**Task to carry out:** When a line below contains the word "computer", copy that line.

**Provided data:**
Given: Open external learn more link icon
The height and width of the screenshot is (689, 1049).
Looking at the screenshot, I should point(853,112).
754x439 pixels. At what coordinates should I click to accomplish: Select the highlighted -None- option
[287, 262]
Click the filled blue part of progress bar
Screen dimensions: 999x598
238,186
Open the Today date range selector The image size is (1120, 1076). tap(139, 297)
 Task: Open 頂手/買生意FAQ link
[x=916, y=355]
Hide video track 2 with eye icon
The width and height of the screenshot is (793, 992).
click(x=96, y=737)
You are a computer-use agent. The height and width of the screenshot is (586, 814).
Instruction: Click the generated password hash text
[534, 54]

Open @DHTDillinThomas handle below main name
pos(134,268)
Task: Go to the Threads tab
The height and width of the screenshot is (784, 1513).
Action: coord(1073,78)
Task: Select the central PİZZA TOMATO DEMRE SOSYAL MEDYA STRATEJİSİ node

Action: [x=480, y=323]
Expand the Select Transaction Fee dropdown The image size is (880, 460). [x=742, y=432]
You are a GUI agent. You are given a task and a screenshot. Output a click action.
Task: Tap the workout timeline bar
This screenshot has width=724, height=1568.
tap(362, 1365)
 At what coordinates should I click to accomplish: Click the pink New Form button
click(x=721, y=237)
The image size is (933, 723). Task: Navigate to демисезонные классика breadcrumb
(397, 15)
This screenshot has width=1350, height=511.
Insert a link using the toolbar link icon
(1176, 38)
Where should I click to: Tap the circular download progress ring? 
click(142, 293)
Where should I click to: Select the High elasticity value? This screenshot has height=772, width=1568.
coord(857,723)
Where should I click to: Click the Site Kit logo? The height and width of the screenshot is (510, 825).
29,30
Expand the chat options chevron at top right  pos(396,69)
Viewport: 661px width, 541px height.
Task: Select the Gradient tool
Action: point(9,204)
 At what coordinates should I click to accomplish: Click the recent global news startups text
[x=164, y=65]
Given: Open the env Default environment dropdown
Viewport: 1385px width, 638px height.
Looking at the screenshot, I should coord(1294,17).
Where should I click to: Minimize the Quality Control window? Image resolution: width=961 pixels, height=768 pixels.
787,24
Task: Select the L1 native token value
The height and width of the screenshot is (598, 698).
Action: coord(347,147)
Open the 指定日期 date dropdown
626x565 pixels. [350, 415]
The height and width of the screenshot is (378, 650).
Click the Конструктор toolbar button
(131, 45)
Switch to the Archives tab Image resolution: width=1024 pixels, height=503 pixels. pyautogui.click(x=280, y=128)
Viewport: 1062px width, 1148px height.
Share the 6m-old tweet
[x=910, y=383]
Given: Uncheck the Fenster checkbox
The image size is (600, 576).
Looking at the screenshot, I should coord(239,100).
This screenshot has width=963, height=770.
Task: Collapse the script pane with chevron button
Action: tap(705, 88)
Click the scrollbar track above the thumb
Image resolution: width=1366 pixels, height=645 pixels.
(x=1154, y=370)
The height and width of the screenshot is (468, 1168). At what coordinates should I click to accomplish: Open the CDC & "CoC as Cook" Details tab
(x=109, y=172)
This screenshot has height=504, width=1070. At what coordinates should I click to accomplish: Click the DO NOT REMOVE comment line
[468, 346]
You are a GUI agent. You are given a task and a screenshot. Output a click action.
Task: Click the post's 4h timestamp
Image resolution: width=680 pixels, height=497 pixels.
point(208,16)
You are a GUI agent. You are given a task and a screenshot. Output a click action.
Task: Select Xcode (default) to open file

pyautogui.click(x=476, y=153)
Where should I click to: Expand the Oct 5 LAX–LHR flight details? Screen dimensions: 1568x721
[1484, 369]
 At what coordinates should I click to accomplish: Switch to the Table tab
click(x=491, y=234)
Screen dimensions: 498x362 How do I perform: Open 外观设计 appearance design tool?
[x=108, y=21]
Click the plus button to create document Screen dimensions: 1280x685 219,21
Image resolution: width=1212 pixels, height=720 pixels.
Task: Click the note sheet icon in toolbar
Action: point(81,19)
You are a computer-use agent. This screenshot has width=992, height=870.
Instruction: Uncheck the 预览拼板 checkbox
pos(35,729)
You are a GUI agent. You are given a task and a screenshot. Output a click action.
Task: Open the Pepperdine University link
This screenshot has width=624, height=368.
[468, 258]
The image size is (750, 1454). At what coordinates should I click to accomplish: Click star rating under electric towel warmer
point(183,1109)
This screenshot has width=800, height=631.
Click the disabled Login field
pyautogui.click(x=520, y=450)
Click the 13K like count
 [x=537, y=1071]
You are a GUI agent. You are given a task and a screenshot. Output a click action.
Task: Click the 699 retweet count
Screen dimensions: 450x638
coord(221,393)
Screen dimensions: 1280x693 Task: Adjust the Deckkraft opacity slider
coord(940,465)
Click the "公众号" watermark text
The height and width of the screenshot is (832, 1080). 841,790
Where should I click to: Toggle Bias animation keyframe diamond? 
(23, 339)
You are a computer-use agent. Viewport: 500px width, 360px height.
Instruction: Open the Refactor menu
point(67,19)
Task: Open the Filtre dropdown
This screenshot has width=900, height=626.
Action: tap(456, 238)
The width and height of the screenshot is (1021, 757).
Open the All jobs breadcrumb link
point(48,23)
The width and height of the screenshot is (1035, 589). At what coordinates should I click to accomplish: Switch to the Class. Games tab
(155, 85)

**Output for this task:**
You are a computer-use agent. The height and width of the screenshot is (586, 814).
You are a computer-use agent. This screenshot has width=992, height=870.
You are a computer-use agent. Viewport: 500px width, 360px height.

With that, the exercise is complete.